Investigation of the reaction mechanism of ester fuel hydrolysis catalyzed by aldehyde 1. (A) Reaction scheme of ester fuel hydrolysis experiments in the presence of alcohol 9, which has a similar structure to aldehyde 1 but lacks a formyl group. (B) Observed pseudo-first-order rate constants for fuel consumption with and without alcohol 9 (k_cat and k_uncat, respectively) at different pH values. Error bars represent standard errors obtained from duplicate experiments. ns (not significant) means that the P value of statistical testing is ≥0.05. See Section S7 for details. (C) Rate of catalyzed processes at different concentrations of aldehyde catalyst 1. Reaction conditions: aldehyde 1 (0.06, 0.2, 0.6, 2, 6, or 10 mM), ester fuel 2 (48 mM), MES buffer (200 mM) at pH = 6.10, D₂O, and 293 K. The black markers depict the rates of catalyzed processes measured in the ¹H NMR experiments, with the error bars that show standard errors obtained from duplicate experiments.
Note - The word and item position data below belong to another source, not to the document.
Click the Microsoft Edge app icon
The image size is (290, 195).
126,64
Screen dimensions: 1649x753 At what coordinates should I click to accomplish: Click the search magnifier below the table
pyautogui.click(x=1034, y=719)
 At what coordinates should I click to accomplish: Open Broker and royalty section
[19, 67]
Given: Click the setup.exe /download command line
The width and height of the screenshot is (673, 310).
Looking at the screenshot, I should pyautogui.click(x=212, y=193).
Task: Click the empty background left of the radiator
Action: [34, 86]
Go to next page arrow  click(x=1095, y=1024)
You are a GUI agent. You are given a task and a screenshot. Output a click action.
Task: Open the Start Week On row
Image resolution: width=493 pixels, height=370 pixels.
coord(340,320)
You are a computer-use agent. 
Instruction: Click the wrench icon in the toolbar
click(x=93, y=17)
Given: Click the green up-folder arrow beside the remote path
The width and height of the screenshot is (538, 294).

The red line is the result of nonlinear fitting to the equation at the top-left corner, where “a” and “b” are the fitted parameters. The inset is a magnification of the low-concentration region. (D) DLS measurements of aldehyde 1 (0.2, 0.6, 2, 6, and 10 mM) solution at pH = 6.10. The DLS measurement of aldehyde 1 solution at 0.06 mM did not yield any reliable signal.

Figure 5

Construction of a kinetic model based on experiments with model aldehyde 10. (A) Reaction cycle of ester fuel hydrolysis catalyzed by model aldehyde 10. k₂ and k₄–k₁₀ are rate constants for reactions. k₁ and k₃ are the rate constants for the background fuel hydrolysis reaction and the hydrolysis of fuel dimer 15, respectively. They are omitted for clarity in the figure. (B) Reaction mixture with model aldehyde 10 at pH = 7.00 before adding ester fuel 2, at 3 and 140 min after the fuel addition. No visible assemblies were observed. Similar results were observed at pH = 6.10 and pH = 6.55, whereas transient formation of visible assemblies was observed at pH = 7.90. (C) Observed pseudo-first-order rate constants for fuel consumption with and without model aldehyde 10 (k_cat and k_uncat, respectively) at different pH values. The numbers on each set of bar graphs are the magnitude of acceleration, k_cat/k_uncat. Error bars represent standard errors obtained from duplicate experiments. ns (not significant), * and ** mean that the P value of statistical testing is ≥0.05, 0.01 to 0.05, and 0.001 to 0.01, respectively. See Section S7 for details. (D–I) Concentration changes of fuel 2, waste 5, waste 7, and fuel dimer 15 species (D,F,H) and catalyst-containing species (E,G,I) over time at different pH values. Note that the reactions were monitored for 60 min, not 120 min. Scatter: experimental results and line: fitted model. Error bars represent standard errors obtained from duplicate experiments. Reaction conditions: model aldehyde 10 (6 mM); ester fuel 2 (48 mM, 8 equiv); MES or HEPES buffer (200 mM) at pH = 6.10, 6.55, 7.00 or 7.90; D₂O; and 293 K.